Kuku tangan tumbuh relatif cepat, yaitu sekitar 3 hingga 4 milimeter dalam sebulan. Untuk menjaga higienitas—terutama karena tangan digunakan untuk makan dan menyentuh wajah—potonglah kuku tangan setiap 1 hingga 2 minggu sekali sebelum ujung kuku melewati batas ujung jari.

2. Kuku Kaki (3 hingga 4 Minggu Sekali)

Pertumbuhan kuku kaki jauh lebih lambat dibandingkan kuku tangan. Anda cukup merapikan dan memotong kuku kaki setiap 3 hingga 4 minggu sekali.

Sejalan dengan hal tersebut, ulasan medis dari platform kesehatan Halodoc mengingatkan pentingnya memerhatikan bentuk potongan, terutama pada kuku kaki. Potonglah kuku kaki dengan arah lurus rata, bukan melengkung di bagian sudutnya. Memotong sudut kuku kaki terlalu dalam ke arah daging dapat memicu ingrown toenail atau cantengan yang memicu nyeri hebat dan pembengkakan akibat infeksi.

Secara medis, larangan memotong kuku pada malam hari sama sekali tidak berkaitan dengan nasib buruk seseorang. Mitos ini lahir di zaman dahulu ketika rumah-rumah masyarakat belum dialiri listrik dan hanya menggunakan pencahayaan obor atau petromak yang redup.

Memotong kuku dalam kondisi gelap atau minim cahaya sangat berbahaya karena berisiko tinggi menggunting kulit jari, menyebabkan pendarahan, dan memicu infeksi jaringan kuku (paronikia). Di era modern saat ini, memotong kuku di malam hari aman-aman saja dilakukan, asalkan ruangan tempat Anda memotong kuku memiliki pencahayaan lampu yang terang dan jelas.
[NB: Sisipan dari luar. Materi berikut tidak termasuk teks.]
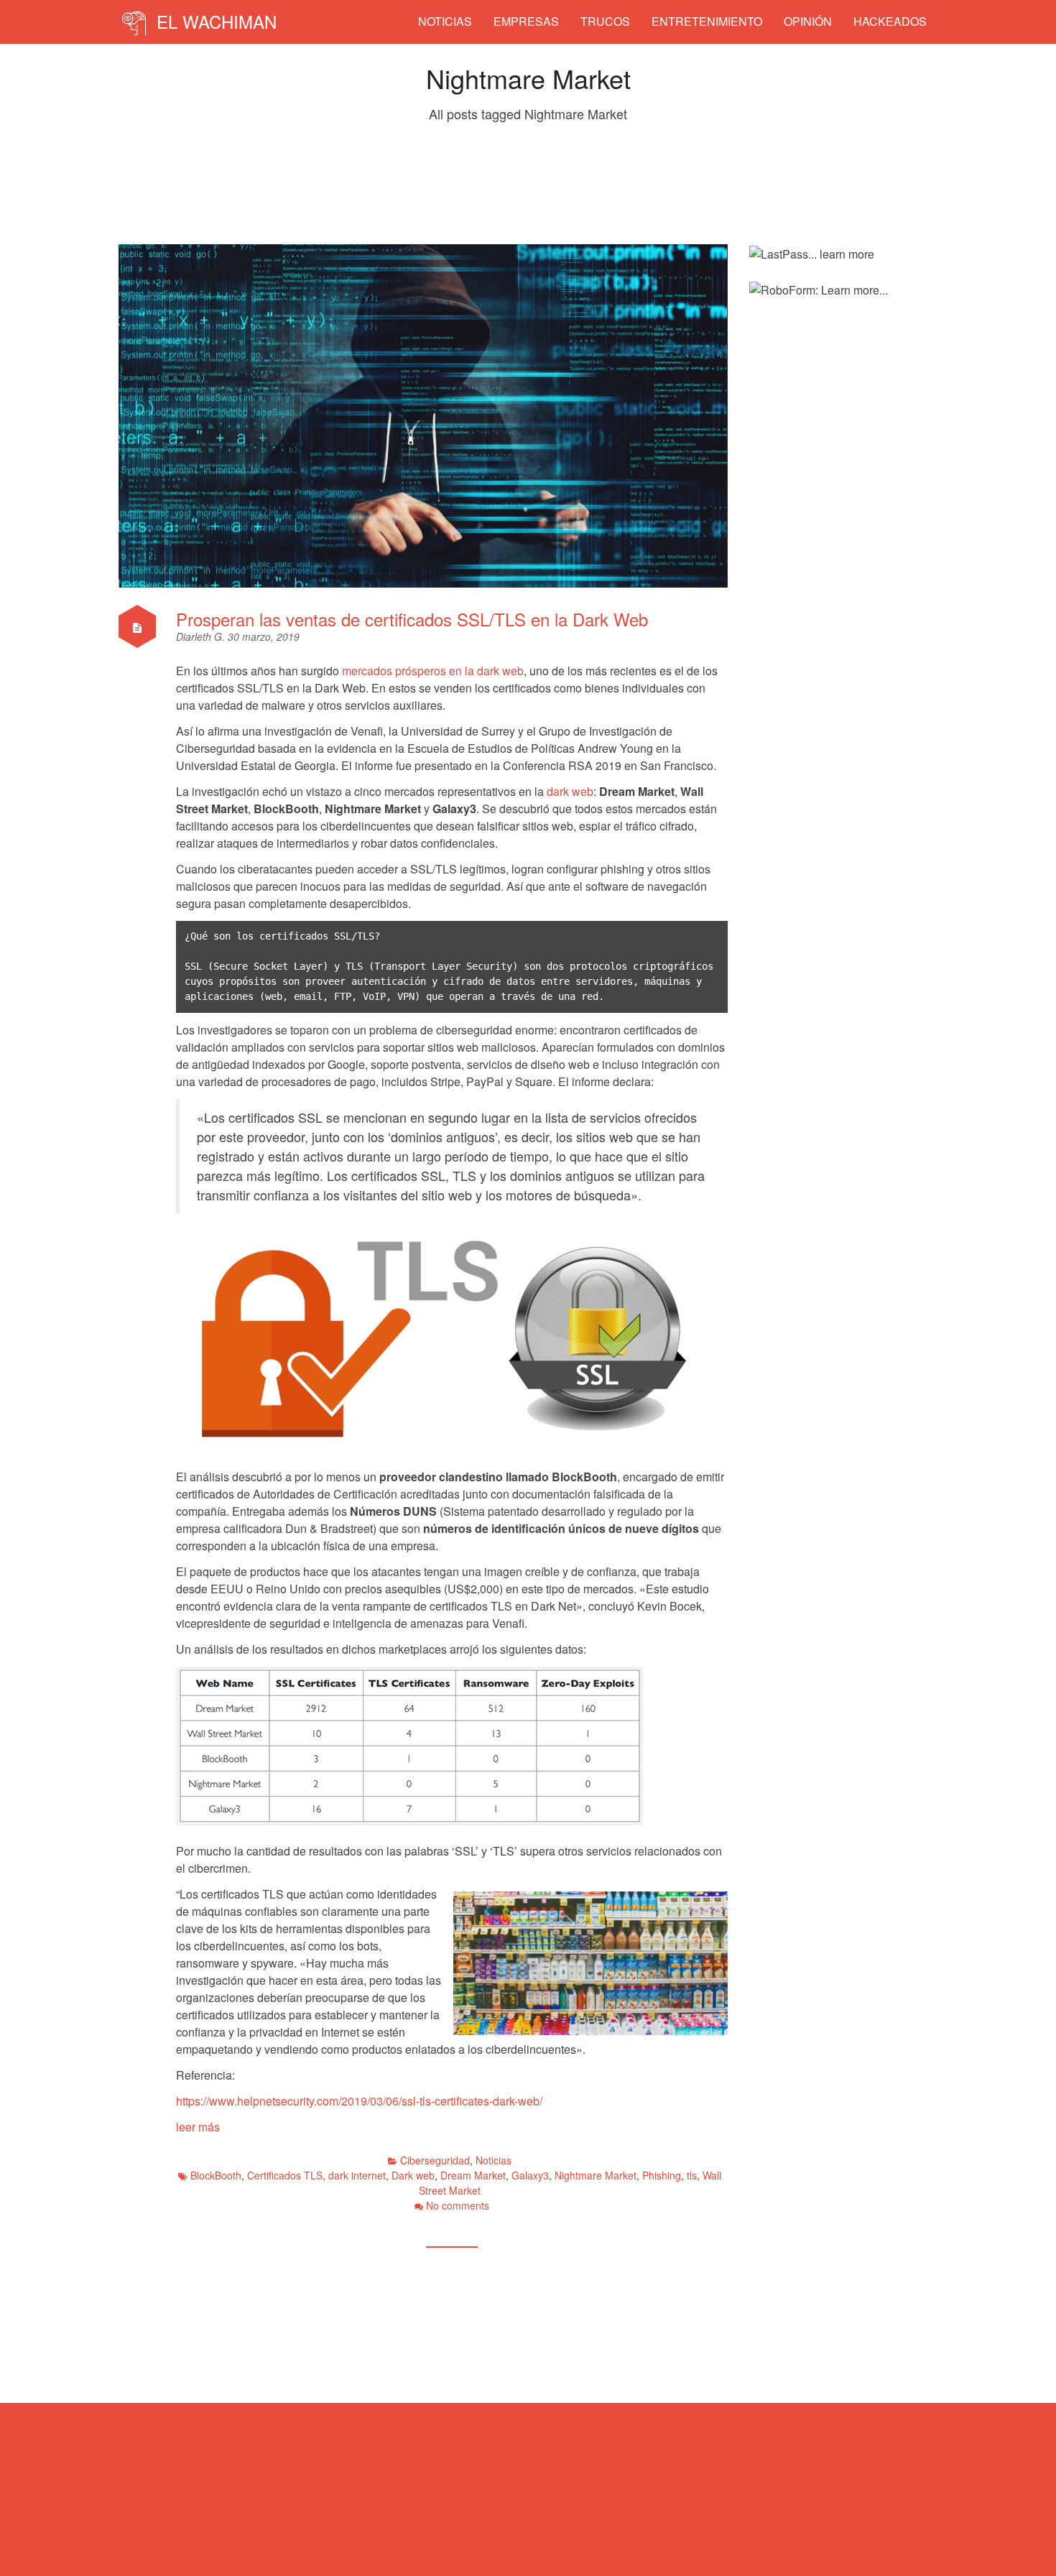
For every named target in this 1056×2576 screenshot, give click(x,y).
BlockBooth (215, 2175)
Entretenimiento (707, 21)
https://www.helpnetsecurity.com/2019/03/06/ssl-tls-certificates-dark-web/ (359, 2101)
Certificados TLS (285, 2175)
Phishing (661, 2175)
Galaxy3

Merawat kuku bukan sekadar urusan estetika penampilan semata. Dengan memahami kondisi tubuh yang tepat yakni sehabis mandi serta menjaga ritme pemotongan yang teratur, kita dapat memastikan kuku tetap berfungsi sebagai pelindung ujung jari yang sehat, bersih, dan bebas dari sarang penyakit.

google-preference

Rekomendasi Berita

Berita Terbaru Lainnya

Memuat berita terbaru.....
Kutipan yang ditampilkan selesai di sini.